Now that #1793520: Add access control mechanism for new router system has landed, I have a question.

User access callbacks are sometimes used outside of page (or route) loading in order to control the display of specific parts of the page, will the method described (overriding the dependency injection controller) still solve for this use case of not being used in the initial loading of a route?

Crell’s picture

No, the mechanism above is at the moment strictly for routing, and may dovetail over into menu links, TBD.

That said, my point about the security risks inherent in this alter still remain. The only other place you ever should be calling user_access() (which I hope turns into a service anyway) would be to set the #access property of a form... which you can already alter directly via hook_form_alter().

So I'm still -1 on this hook. We don't need more runtime alters.

Grayside’s picture

This is in the category of stuff that is very tricky. I'd rather see dynamic role assignment or permissions as a swappable system (sounds good, don't know what it would really mean :). I would not want to take over a large project that made clever use of this hook.

rajasekar33’s picture

Status: Needs review » Needs work
Issue tags: +Needs documentation, +Needs security review, +Needs change record

The last submitted patch, D8-user_access_alter-1536612-31.patch, failed testing.

xjm’s picture

Issue tags: -Needs change record

We don't generally add the change notice tag until the patch is committed. :)

meba’s picture

Status: Needs work » Postponed

Considering we are beyond freeze this should probably be either won't fix or postponed?

Crell’s picture

Status: Postponed » Closed (won't fix)

I'm going to go ahead and won't-fix, per above discussion.

Vergil.K’s picture

Version: 8.0.x-dev » 7.x-dev
Issue summary: View changes
Status: Closed (won't fix) » Active

For D7?

Looking at the discussion above I understand the we have an alternate way (may be not) instead of using this hook in D8 but what about D7?

An example use case among others (a lot) would be:

A member of an OG Group with the OG Role "Editor" needs access to the Admin Menu but the Admin Menu is restricted by a Drupal Role Permission.

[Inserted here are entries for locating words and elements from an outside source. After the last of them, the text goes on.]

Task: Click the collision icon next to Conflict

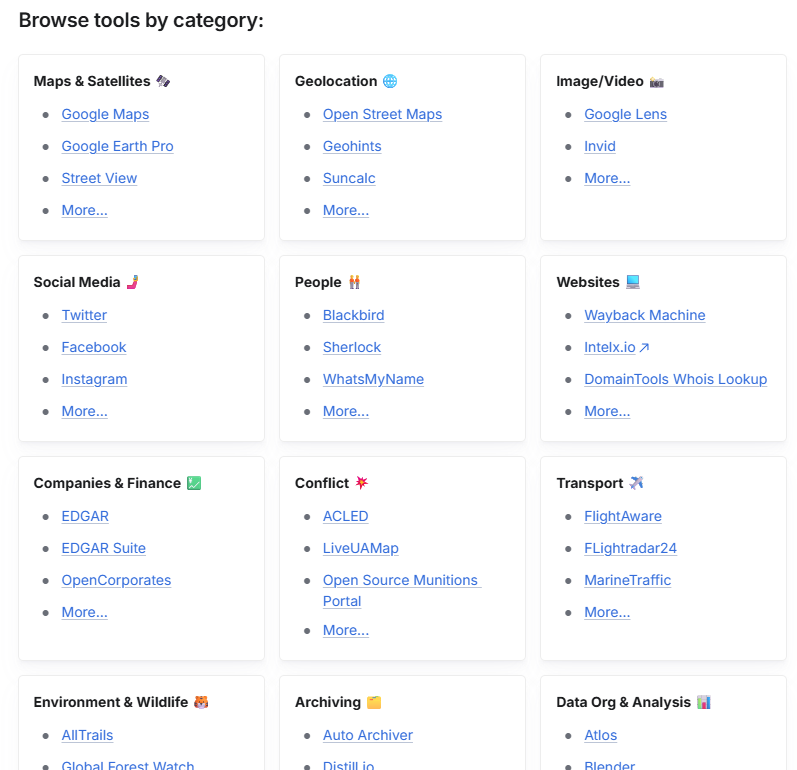Action: click(362, 483)
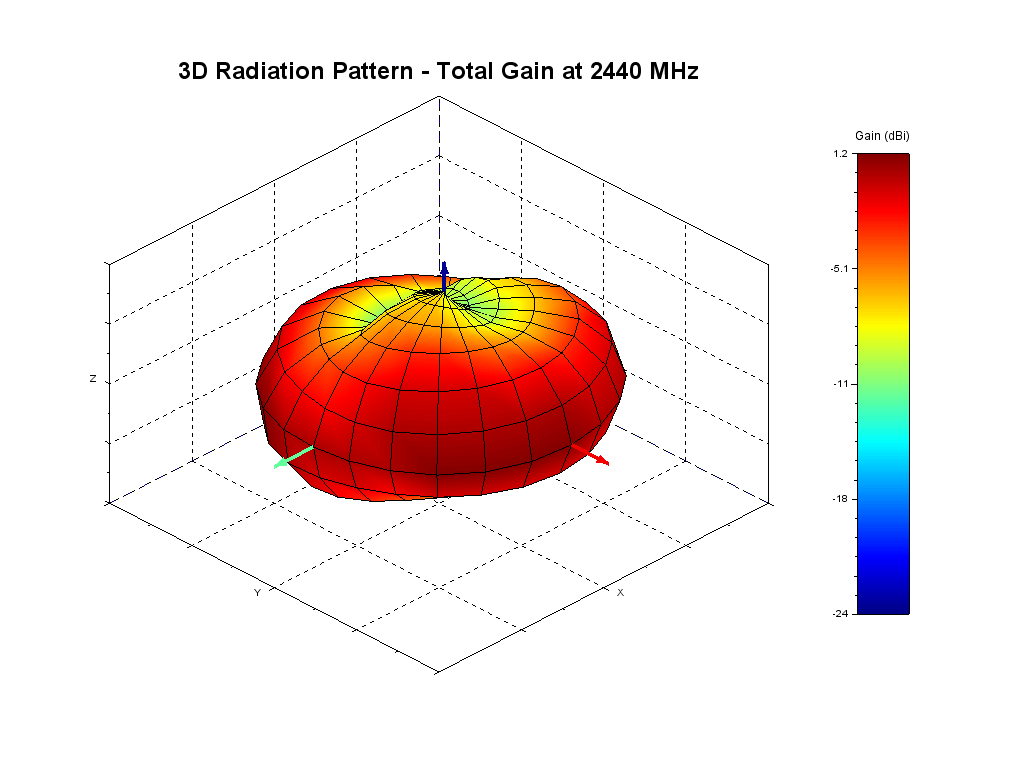Click the Y axis label
The height and width of the screenshot is (768, 1033).
point(257,592)
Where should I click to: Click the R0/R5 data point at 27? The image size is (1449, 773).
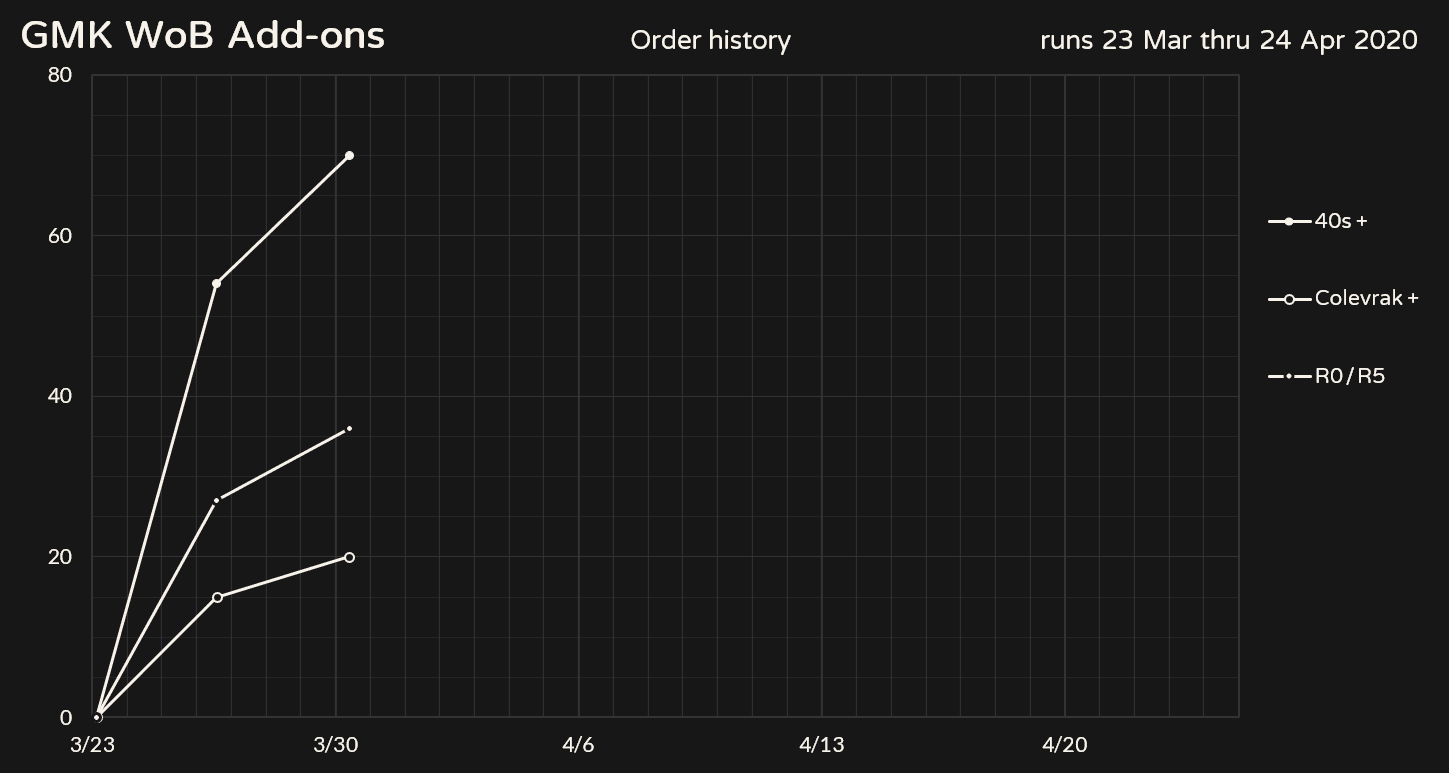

Right now, the "Editor" member cannot access the Admin Menu unless he has a Drupal Role with that permission.

hook_user_access_alter and hook_og_permission can be used together to accomplish the above use case easily.

I know that we have other serious alter hooks (hook_menu_alter - mentioned by Fabianx) in Drupal but why not this?

Crell’s picture

Status: Active » Closed (won't fix)

Please don't reopen long-dead issues.